B. Longham ATCC BAA-999 strain and Each of the Breve LMG 23729 strains had a high inhibitory effect on IL-17 production from human peripheral blood mononuclear cells induced by stimulation with the above five cytokines, and the inhibition rate exceeded 85%. These strains also suppressed IL-17 production from mouse splenocytes induced by stimulation with TGF-β and IL-6, but the effect was less than that of human peripheral blood mononuclear cells.
On the other hand, S. lactic acid bacteria. The Thermophilus ATCC 19258 ^T strain strongly suppressed IL-17 production from mouse splenocytes, but weakly suppressed IL-17 production from human peripheral blood mononuclear cells.

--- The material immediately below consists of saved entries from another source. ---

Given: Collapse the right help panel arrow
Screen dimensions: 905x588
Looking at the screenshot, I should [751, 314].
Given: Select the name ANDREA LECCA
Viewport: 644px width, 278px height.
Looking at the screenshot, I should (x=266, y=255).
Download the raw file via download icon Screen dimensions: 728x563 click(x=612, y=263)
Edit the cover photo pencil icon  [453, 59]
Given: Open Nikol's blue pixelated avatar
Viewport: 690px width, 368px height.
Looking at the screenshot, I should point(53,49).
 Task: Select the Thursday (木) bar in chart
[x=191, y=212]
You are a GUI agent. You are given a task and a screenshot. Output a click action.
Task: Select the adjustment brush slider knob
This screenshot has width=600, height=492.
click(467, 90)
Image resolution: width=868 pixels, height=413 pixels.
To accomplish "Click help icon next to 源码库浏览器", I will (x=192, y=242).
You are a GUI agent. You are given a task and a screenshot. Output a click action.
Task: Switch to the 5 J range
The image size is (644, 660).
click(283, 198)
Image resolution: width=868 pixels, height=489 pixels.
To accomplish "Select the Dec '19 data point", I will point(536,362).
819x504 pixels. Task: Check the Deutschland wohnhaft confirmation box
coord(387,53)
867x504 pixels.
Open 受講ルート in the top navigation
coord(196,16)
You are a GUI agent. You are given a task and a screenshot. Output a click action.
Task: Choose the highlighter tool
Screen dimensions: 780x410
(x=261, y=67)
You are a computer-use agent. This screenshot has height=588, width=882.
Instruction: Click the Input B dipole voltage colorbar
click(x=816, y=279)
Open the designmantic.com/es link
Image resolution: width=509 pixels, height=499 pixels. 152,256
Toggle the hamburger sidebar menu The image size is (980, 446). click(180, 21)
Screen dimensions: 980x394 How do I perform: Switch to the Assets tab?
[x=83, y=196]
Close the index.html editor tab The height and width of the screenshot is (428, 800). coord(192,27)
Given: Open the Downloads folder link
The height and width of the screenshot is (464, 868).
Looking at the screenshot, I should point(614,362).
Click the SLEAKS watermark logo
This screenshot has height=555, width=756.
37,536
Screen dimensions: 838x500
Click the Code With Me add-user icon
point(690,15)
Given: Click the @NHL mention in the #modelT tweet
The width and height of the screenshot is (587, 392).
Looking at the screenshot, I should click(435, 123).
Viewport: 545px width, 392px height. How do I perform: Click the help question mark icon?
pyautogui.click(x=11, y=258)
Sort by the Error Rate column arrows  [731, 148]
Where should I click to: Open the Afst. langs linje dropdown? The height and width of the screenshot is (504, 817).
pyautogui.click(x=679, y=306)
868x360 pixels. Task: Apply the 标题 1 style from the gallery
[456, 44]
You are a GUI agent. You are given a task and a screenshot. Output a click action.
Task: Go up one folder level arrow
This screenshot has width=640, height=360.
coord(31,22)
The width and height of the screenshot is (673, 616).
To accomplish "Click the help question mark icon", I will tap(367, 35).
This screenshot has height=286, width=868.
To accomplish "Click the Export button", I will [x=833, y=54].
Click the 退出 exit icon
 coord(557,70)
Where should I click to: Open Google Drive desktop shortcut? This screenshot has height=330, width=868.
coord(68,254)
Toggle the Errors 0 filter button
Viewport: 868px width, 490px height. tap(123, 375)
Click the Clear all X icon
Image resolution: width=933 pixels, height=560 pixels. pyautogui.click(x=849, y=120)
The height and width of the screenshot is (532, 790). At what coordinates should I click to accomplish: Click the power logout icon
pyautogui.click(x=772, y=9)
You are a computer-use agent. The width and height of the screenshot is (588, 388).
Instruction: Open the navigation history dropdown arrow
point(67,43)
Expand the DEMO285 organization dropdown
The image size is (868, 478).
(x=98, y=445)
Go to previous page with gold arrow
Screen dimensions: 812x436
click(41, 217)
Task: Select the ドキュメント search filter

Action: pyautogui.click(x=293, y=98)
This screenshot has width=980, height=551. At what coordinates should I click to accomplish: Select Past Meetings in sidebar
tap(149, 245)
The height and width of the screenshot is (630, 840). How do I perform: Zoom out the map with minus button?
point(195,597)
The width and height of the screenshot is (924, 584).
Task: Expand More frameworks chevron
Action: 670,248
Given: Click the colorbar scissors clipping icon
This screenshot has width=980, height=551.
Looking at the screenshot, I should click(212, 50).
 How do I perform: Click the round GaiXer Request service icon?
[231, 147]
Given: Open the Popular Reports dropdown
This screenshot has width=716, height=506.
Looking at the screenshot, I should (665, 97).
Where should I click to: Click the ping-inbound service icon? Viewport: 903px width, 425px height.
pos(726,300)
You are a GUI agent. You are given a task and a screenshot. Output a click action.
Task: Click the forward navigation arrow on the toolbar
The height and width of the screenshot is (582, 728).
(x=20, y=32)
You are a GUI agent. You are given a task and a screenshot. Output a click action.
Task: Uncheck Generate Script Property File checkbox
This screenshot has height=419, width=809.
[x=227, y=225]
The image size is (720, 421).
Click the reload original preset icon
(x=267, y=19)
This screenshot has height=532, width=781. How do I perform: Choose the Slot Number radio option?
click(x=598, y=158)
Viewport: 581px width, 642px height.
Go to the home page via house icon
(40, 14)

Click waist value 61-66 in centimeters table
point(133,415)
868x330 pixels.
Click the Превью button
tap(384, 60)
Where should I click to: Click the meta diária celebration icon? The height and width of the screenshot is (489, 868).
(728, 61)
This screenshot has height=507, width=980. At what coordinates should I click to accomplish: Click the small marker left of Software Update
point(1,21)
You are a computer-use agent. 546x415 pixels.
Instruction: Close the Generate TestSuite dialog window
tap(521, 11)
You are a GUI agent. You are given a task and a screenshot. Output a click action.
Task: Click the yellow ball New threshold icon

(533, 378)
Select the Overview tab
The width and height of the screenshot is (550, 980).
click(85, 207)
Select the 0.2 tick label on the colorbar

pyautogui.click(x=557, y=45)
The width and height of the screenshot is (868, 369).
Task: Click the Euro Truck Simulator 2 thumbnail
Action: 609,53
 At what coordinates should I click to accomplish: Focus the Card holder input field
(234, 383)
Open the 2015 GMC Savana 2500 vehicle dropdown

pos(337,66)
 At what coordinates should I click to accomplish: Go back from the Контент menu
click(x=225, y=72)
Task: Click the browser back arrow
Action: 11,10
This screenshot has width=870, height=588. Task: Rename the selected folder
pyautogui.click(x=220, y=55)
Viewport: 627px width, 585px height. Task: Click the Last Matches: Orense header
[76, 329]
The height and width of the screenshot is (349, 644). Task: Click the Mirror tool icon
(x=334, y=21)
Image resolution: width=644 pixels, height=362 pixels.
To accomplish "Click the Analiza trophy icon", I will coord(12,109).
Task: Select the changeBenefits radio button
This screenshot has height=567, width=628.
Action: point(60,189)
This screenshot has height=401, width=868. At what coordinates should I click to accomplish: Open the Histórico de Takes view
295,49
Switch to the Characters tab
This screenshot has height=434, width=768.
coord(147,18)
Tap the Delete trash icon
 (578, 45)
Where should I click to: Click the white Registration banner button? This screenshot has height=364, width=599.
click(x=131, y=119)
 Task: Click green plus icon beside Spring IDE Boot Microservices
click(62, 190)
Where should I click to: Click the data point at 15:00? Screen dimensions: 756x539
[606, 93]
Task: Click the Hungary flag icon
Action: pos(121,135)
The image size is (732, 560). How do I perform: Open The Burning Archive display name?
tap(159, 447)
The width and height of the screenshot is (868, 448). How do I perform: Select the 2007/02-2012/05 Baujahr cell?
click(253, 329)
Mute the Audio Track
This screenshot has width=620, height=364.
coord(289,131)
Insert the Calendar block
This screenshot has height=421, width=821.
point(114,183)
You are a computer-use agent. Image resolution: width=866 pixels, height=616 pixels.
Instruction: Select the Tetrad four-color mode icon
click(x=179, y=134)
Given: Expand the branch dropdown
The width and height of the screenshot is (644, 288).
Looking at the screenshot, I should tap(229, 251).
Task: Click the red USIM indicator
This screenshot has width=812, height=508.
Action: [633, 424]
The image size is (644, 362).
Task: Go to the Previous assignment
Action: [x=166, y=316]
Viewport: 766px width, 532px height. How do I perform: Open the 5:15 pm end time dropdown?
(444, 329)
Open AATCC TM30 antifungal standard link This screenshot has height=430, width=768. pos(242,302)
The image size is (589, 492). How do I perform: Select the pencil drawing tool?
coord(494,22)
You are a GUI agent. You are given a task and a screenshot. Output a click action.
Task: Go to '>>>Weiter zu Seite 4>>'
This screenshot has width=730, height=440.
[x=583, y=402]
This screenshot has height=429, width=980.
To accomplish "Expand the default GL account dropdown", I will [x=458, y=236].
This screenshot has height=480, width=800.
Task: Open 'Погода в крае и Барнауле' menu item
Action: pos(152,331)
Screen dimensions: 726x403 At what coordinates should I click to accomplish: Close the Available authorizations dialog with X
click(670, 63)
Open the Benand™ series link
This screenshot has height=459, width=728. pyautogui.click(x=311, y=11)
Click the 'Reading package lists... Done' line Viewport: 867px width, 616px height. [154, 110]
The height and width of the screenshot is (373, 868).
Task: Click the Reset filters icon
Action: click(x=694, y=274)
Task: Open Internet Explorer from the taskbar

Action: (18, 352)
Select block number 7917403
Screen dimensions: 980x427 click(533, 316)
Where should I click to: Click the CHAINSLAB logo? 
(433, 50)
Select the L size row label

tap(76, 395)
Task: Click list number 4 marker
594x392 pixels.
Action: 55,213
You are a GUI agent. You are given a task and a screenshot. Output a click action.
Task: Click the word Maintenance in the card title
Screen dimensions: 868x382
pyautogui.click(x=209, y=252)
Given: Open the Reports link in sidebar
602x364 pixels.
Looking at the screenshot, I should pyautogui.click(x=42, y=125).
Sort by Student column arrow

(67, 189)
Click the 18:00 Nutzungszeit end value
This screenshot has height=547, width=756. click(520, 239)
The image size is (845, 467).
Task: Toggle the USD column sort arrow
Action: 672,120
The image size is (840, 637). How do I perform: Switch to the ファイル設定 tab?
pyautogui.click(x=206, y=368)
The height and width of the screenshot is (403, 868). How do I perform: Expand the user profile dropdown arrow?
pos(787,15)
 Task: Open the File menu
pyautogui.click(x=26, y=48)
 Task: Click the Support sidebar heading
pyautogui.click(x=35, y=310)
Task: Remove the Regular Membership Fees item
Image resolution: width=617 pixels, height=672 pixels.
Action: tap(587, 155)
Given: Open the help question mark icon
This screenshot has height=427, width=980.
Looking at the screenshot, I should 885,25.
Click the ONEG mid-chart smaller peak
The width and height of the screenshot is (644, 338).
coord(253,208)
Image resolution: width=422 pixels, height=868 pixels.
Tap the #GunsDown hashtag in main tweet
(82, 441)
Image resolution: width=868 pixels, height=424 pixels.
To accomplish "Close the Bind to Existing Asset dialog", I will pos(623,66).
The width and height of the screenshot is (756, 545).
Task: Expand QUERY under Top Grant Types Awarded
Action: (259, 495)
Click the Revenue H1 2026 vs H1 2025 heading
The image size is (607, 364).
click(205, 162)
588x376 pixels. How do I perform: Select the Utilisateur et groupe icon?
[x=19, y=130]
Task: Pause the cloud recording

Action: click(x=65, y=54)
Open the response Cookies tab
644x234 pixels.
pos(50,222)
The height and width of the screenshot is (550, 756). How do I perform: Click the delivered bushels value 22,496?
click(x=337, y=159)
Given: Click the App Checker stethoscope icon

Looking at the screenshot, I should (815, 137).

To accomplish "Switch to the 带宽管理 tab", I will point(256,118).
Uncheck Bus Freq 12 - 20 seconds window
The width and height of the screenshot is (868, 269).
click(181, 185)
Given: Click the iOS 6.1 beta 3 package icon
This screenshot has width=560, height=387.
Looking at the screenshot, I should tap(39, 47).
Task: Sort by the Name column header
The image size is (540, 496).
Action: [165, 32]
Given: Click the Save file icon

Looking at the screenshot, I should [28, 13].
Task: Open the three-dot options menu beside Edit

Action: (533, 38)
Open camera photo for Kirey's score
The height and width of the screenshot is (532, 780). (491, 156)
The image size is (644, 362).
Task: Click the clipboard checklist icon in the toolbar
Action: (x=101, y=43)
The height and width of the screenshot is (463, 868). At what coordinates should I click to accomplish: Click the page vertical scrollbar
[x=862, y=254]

From these results, B.I. Longham ATCC BAA-999 strain and It was confirmed that the Breve LMG 23729 strain has a strong inhibitory action on IL-17 production from human cells.

Claims (3)

  A human cell IL-17 production inhibitor comprising bifidobacteria or a component derived therefrom as an active ingredient.   The human cell IL-17 production inhibitor according to claim 1, wherein the bifidobacteria is at least one selected from the group consisting of Bifidobacterium longum and Bifidobacterium breve. 3. The human cell IL- of claim 1 or 2, wherein the bifidobacteria have an IL-17 production inhibitory ability that results in an IL-17 production inhibition rate of 85% or more determined by the following steps (1) to (3). 17 production inhibitor.
Step (1): Human peripheral blood mononuclear cells are suspended in a liquid medium to 1 × 10 ⁷ cells / mL, and TGF-β is added to 10 ng / mL, IL-6 to the obtained suspension. 25 ng / mL, IL-1β 25 ng / mL, IL-21 25 ng / mL, IL-23 12.5 ng / mL, and Bifidobacterium heated cells at 1 × 10 ⁷ cells / mL After addition and incubation at 37 ° C. for 72 hours, the supernatant is recovered.
Step (2): The supernatant is collected in the same manner as in the above step (1) except that the heated cells of bifidobacteria are not added.
Step (3): The IL-17 concentration in the supernatant collected in each of the steps (1) and (2) is measured, and the IL-17 production inhibition rate (%) is determined by the following formula.